# new youtube vid



## haru (May 10, 2013)

this vid is cool it is animal i become with various fur art so comment if you see your art or fursona http://www.youtube.com/watch?v=p-fCeSZq6O8


----------



## Machine (May 10, 2013)

...Why.


----------



## Sutekh_the_Destroyer (May 10, 2013)

The art ranges from ok to pretty good, but the music is shitty.


----------



## Machine (May 10, 2013)

Sutekh_the_Destroyer said:


> The art ranges from ok to pretty good, but the music is shitty.


It's popular among hormonal, emu teenagers, which is why I hate it even more.


----------



## Sutekh_the_Destroyer (May 10, 2013)

Machine said:


> It's popular among hormonal, *emu *teenagers, which is why I hate it even more.




What, like this?


----------



## PastryOfApathy (May 10, 2013)

Although I feel unqualified, I must say that this is quite simply one of the greatest works of art I have ever seen. The seamless transitions, the beautiful pieces of art, each telling their own eloquent stories without the burden of mere words. All of it topped off with a masterful music choice which serves as a expertly crafted crescendo in this masterful symphony of both visual, and audio pleasure.
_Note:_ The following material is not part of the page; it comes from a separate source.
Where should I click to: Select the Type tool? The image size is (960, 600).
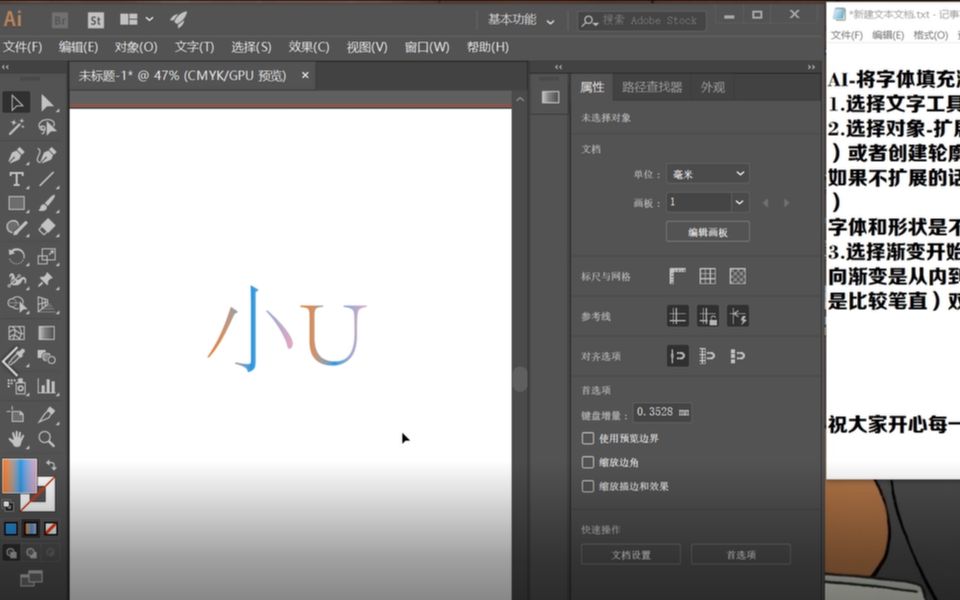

What I'm saying is that OP is a terrible person.


----------



## Heliophobic (May 10, 2013)

Yeah, I remember when I first joined the fandom.


----------



## Machine (May 10, 2013)

Sutekh_the_Destroyer said:


> What, like this?


Precisely.


----------



## Hydra (May 10, 2013)

Need to credit the artists before they show up with torches and pitchforks.

Not going to comment on the music 'cause I make shitty Youtube mashup videos too.


----------



## Schwimmwagen (May 10, 2013)

Why do people _bother_ making these kinds of vids anyway?


----------



## Machine (May 10, 2013)

Gibby said:


> Why do people _bother_ making these kinds of vids anyway?


To create mad emu heartthrobs.


----------



## Ricky (May 10, 2013)

Gibby said:


> Why do people _bother_ making these kinds of vids anyway?



So they can make a thread about it on FAF, obviously :V


----------



## Joey (May 11, 2013)

Yeah, videos like this are pretty terrible.


----------



## DMAN14 (May 12, 2013)

To make up for this bad fur video here is a good one
http://www.youtube.com/watch?v=WVTw9DbHBEM


----------